Blessings and Burdens: Family businesses a ‘marketplace ministry’ of reconciliation

By Christopher Clymer Kurtz | May 24th, 2019

Sally Landis Derstine ’82 talks about family dynamics in the meeting room of the Delaware Valley Family Business Center in Telford, Pennsylvania, where she is managing parter and senior advisor.

FAMILY AND BUSINESS are each complicated in their own right. And family businesses?

“Family business is complex,” said Sally Landis Derstine ’82, “because there is an overlap of three different systems: family, business and ownership.”

The managing partner and a senior advisor at the Delaware Valley Family Business Center in Telford, Pennsylvania, Derstine grew up in a family with a business, and so has first-hand experience of the accompanying “blessings and burdens.”
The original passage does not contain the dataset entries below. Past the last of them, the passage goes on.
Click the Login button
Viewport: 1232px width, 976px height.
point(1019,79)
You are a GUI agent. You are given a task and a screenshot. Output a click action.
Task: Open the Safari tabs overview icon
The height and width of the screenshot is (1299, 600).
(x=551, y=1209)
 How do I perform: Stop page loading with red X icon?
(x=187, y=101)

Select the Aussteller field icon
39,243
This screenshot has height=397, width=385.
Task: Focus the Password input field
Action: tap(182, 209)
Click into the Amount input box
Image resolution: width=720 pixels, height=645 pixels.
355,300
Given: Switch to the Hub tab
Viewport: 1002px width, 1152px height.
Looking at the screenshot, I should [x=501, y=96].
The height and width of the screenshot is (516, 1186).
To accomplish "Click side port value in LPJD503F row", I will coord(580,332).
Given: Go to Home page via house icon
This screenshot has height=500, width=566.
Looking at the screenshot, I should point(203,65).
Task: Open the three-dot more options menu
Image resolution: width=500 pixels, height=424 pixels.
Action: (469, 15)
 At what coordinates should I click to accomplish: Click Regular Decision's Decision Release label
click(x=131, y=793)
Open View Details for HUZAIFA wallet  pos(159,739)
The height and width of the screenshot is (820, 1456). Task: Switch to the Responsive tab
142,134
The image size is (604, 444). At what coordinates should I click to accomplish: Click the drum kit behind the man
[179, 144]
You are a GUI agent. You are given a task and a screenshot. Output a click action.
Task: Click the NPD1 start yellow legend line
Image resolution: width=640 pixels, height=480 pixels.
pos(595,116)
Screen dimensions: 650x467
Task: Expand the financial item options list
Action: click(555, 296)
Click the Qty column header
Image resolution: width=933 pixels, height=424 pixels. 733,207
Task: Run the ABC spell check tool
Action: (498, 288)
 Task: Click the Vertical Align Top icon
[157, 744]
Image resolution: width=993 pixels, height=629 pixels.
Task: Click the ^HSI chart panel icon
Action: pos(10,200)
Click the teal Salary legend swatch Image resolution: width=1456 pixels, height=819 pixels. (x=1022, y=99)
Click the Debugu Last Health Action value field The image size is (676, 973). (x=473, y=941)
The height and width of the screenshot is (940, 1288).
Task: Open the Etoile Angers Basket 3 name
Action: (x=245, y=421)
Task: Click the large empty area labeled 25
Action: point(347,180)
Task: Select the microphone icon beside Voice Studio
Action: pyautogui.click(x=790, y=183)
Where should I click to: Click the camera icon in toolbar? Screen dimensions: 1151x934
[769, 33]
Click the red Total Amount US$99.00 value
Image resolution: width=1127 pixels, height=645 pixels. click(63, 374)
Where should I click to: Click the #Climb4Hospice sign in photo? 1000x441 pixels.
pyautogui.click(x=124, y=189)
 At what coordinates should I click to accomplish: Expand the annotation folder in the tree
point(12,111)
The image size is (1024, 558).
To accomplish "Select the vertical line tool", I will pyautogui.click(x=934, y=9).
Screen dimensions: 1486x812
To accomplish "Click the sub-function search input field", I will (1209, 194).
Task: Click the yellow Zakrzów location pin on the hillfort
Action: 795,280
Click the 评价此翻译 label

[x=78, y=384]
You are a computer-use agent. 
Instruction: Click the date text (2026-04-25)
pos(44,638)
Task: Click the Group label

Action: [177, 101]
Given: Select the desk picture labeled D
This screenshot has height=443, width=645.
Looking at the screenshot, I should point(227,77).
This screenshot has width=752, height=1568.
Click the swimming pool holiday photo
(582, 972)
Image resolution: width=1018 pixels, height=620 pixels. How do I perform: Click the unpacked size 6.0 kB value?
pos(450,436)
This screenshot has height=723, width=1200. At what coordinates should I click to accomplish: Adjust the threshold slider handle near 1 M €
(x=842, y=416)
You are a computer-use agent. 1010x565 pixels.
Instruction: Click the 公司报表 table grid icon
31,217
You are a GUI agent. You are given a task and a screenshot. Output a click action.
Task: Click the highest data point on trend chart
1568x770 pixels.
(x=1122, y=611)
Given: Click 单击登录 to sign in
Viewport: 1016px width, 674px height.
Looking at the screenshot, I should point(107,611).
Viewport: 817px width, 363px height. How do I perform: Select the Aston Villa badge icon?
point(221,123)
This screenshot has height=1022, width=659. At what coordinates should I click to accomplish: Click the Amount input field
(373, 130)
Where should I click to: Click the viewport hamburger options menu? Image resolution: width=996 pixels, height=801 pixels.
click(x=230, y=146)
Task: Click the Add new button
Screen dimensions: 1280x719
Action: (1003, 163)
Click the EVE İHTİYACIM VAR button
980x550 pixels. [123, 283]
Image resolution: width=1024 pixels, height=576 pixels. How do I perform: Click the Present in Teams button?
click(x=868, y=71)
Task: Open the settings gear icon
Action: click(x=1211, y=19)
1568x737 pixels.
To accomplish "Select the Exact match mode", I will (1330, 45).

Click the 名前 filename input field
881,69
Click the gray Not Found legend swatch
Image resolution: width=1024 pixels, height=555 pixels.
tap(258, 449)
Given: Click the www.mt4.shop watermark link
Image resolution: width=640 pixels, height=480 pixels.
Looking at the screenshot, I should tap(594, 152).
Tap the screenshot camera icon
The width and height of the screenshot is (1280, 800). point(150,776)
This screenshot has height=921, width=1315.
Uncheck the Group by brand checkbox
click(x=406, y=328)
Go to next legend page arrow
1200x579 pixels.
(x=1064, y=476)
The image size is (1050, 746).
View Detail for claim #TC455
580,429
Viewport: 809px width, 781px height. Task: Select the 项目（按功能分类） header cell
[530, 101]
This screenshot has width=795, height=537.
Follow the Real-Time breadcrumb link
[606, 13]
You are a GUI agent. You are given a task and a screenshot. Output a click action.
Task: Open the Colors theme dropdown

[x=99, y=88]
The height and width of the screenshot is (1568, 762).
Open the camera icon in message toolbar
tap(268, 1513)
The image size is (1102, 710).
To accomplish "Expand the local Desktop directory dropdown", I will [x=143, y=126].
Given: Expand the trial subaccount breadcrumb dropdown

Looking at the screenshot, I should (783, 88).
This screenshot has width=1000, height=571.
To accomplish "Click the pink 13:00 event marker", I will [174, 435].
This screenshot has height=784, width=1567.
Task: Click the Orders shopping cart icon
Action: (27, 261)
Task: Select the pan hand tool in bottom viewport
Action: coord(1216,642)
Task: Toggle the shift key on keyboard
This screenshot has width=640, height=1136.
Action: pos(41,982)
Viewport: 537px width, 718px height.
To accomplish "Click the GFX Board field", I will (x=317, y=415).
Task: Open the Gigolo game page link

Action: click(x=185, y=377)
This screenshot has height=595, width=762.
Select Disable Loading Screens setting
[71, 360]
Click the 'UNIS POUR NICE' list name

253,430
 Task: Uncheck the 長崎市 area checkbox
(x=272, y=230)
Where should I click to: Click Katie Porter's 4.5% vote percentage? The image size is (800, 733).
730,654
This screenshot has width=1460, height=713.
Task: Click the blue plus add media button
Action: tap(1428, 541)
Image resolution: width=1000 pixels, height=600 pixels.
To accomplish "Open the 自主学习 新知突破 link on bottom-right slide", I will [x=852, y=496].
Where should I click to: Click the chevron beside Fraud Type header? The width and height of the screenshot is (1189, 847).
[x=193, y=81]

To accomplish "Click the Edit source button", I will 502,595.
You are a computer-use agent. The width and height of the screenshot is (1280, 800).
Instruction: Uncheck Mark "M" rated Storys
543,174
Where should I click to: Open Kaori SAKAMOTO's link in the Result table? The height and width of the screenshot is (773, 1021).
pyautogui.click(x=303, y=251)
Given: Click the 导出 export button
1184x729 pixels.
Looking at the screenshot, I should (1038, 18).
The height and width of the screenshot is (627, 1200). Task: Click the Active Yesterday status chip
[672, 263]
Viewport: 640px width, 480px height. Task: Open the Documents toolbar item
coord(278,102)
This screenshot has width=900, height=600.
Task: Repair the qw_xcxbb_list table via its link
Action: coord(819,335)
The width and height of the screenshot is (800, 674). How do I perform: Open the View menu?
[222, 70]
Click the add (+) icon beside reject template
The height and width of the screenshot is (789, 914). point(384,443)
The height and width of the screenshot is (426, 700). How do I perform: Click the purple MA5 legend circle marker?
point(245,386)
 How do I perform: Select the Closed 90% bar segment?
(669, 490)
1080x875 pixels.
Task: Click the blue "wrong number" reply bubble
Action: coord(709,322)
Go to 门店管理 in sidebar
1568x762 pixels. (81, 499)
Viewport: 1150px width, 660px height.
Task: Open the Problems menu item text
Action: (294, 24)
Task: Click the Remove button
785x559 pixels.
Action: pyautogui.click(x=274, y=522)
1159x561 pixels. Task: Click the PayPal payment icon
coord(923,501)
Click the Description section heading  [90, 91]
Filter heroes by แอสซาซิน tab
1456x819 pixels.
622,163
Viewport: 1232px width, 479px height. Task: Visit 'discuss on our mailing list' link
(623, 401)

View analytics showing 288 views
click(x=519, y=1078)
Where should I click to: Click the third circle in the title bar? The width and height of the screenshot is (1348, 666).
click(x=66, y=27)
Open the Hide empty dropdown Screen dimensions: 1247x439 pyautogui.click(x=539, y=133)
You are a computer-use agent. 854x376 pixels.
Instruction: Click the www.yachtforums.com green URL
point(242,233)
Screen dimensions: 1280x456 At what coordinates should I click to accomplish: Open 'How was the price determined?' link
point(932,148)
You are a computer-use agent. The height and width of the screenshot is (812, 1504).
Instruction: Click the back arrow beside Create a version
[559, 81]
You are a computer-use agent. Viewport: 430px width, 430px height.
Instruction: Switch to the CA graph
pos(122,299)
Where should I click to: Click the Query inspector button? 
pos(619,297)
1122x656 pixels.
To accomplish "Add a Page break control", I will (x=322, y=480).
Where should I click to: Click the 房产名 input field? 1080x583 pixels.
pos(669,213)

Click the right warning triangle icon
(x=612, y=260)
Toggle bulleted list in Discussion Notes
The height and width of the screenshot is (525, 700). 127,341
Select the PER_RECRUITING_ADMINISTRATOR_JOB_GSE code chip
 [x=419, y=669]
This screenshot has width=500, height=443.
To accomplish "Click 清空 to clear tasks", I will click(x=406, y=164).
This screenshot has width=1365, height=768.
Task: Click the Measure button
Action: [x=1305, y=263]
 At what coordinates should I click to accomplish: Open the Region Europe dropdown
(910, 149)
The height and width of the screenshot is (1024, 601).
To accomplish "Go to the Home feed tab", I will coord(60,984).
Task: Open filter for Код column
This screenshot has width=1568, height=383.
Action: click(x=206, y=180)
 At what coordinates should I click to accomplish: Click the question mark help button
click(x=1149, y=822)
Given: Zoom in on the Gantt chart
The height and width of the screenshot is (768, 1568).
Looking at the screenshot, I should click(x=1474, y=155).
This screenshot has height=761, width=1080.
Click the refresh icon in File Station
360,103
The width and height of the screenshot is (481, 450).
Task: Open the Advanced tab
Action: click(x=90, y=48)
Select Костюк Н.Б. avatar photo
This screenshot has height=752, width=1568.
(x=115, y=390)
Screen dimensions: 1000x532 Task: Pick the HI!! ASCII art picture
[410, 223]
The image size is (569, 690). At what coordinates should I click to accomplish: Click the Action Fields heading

While family businesses are “the backbone of our economy” – a widely-quoted statistic is that they make up 90 percent of US enterprises – most don’t make it to or survive second-generation ownership.

“That’s not because families are defective,” Derstine said. “It’s because they don’t understand the complexity and how to manage it.”

She’s developed a unique model that depicts the teams and structures – family, shareholder, board, advisor and management – that families in business together must develop and foster to have healthy relationships and sustainability. Multi-generational business leadership and ownership is decidedly more mountain-climbing marathon than sprint, she said.

“This work requires leaning into awkward, crucial conversations and lots of naming reality or ‘telling the truth in love,’” she said. “I enjoy guiding business families to ‘make peace’ and create the futures they want instead of ‘keeping the peace,’ or avoiding delicate discussions.”

Derstine joined the center in 1992 and became its managing partner in 2014. Founded by Henry Landes in 1988, they have served hundreds of families, in part through a Family Business Learning Community that Derstine helped launch in her first year.

“I feel a deep sense of gratitude and delight when our clients find their voice, gain clarity, make wise choices and are reconciled to themselves, their family, to God,” she said. “Every day confirms that my work is marketplace ministry.”

As a student at EMU, Derstine “deeply appreciated” communication and business classes with Loren Johns, psychology classes with Galen Lehman ’73, and playing field hockey for Sandy Brownscombe. (The team was the first in EMU history to qualify for a national tournament, and was inducted into the Hall of Honor in 2012.)

But her career training, she said, began in the cradle.

“I am grateful to my parents, siblings and extended family for teaching me about what’s really important in life, what it means to live compassionately and simply, love deeply, forgive and extend grace,” she said.

She and her husband Douglas Derstine ’82, who completed 36 years as a middle and high school teacher, delight in their growing family, which includes three children and a granddaughter. Derstine’s generational impact, though, also includes the families she helps through her work to “find their voice and make wise choices.”

And that, she said, is “a sacred privilege.”